Im März hat in unserer Nachbarregion Venetien ein selbstverwaltetes Referendum über die Gründung einer souveränen Republik stattgefunden, an dem sich laut Organisatoren rund zwei Millionen Stimmberechtigte — großteils zustimmend — beteiligten. Trotz massiver Zweifel an Sicherheit und Glaubwürdigkeit des Abstimmungssystems wurde das Ergebnis parteiübergreifend beachtet und ernstgenommen. Repräsentativumfragen seriöser Umfrageinstitute bestätigten den weit verbreiteten Wunsch der Veneter nach mehr Selbstverwaltung oder gar Abspaltung von Italien.
Dies führte nun dazu, dass sich der italienische Innenminister Angelino Alfano zur Angelegenheit zu Wort meldete und von der Existenz einer »questione veneta« sprach. Die Bevölkerung habe mit dem Referendum ein diffuses Unbehagen zum Ausdruck gebracht und die Zentralregierung wolle nun versuchen, es in ihrem Handeln zu berücksichtigen. Beispielhaft nannte Alfano die Möglichkeit, Venetien — im Rahmen der anstehenden Verfassungsreform — eine Form von asymmetrischem und besonders ausgeprägtem Föderalismus zuzugestehen.
Ob die Regierung von Matteo Renzi sich tatsächlich dazu wird durchringen können, gerade im Zuge ihrer derzeitigen Rezentralisierungsbestrebungen ein höheres Maß an Autonomie für Venetien umzusetzen, sei vorerst dahingestellt. Tatsache ist jedoch, dass die Entwicklungen folgendes zeigen:
- In Venetien hat man es durch zivilgesellschaftliches, von Medien und Politik ernstgenommenes Engagement geschafft, dass sich der Staat positionieren und möglicherweise konkret reagieren muss. In Südtirol wurden ähnliche Bestrebungen bereits im Lande lächerlich gemacht und kleingeredet, wodurch sich der Staat erst gar nicht veranlasst sah, in irgendeiner Form auf das auch hier vorhandene Unbehagen zu reagieren — weder mit Worten, noch mit Taten.
- Hierzulande wird stets behauptet, separatistische Bestrebungen würden der Autonomie schaden, was jedoch auch im Fall von Venetien widerlegt wurde: Die Forderung nach Unabhängigkeit hat dort zu einem Autonomie-Angebot vonseiten des Staates geführt. Zudem wurde Ministerpräsident Renzi gezeigt, dass er mit seiner Rezentralisierung nicht einfach wird »durchmarschieren« können.

*Ausgelesene Einträge*:

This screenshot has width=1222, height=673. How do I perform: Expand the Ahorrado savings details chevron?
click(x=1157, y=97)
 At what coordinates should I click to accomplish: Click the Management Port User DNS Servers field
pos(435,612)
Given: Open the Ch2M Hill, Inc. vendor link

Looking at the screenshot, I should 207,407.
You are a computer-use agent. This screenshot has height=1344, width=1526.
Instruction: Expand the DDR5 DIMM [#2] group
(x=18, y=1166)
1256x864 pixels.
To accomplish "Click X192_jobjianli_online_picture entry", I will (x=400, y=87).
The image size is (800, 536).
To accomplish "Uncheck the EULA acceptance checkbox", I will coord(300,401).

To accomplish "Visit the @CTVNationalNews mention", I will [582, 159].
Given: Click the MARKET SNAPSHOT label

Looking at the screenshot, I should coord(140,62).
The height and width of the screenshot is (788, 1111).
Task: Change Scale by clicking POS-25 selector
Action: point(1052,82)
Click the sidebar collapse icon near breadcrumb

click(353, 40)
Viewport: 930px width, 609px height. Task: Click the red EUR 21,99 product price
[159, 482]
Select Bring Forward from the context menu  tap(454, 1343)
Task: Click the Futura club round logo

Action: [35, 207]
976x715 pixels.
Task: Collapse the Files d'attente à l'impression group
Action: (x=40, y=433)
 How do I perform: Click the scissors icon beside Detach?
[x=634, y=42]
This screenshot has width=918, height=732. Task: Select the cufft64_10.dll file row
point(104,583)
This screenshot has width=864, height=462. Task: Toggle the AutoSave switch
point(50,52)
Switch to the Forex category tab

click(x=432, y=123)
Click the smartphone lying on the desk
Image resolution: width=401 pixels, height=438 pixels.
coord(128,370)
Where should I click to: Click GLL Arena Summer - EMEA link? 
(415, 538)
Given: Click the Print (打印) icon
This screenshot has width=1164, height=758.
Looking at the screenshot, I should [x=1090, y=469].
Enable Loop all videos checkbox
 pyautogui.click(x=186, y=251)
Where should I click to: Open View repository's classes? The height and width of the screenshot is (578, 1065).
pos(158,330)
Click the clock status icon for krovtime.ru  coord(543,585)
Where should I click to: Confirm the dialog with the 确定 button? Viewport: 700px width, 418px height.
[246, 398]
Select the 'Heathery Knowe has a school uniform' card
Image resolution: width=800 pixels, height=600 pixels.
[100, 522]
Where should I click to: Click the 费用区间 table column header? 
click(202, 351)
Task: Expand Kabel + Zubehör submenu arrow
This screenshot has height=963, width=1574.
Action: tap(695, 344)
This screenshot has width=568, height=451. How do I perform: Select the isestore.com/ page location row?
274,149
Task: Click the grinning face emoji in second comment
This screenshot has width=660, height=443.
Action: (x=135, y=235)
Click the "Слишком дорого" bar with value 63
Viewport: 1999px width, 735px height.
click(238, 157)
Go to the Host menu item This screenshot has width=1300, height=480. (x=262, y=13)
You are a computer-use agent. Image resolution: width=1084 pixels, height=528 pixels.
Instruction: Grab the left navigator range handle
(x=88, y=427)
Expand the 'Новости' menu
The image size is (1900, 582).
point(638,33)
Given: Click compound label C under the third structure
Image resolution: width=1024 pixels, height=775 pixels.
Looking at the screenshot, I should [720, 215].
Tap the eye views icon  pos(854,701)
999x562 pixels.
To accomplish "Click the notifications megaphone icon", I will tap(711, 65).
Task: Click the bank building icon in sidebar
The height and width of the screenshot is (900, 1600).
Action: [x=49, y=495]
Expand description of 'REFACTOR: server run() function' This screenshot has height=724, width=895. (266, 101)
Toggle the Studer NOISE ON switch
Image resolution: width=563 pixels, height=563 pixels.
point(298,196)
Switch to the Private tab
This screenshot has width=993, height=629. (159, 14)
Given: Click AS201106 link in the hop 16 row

*Aufgabe*: Schreiben Sie aus dem Text über das Referendum in Venetien die Stelle ab, die mit "Dies führte nun" beginnt und bis "ausgeprägtem Föderalismus zuzugestehen." reicht.

*Lösung der Aufgabe*:
Dies führte nun dazu, dass sich der italienische Innenminister Angelino Alfano zur Angelegenheit zu Wort meldete und von der Existenz einer »questione veneta« sprach. Die Bevölkerung habe mit dem Referendum ein diffuses Unbehagen zum Ausdruck gebracht und die Zentralregierung wolle nun versuchen, es in ihrem Handeln zu berücksichtigen. Beispielhaft nannte Alfano die Möglichkeit, Venetien — im Rahmen der anstehenden Verfassungsreform — eine Form von asymmetrischem und besonders ausgeprägtem Föderalismus zuzugestehen.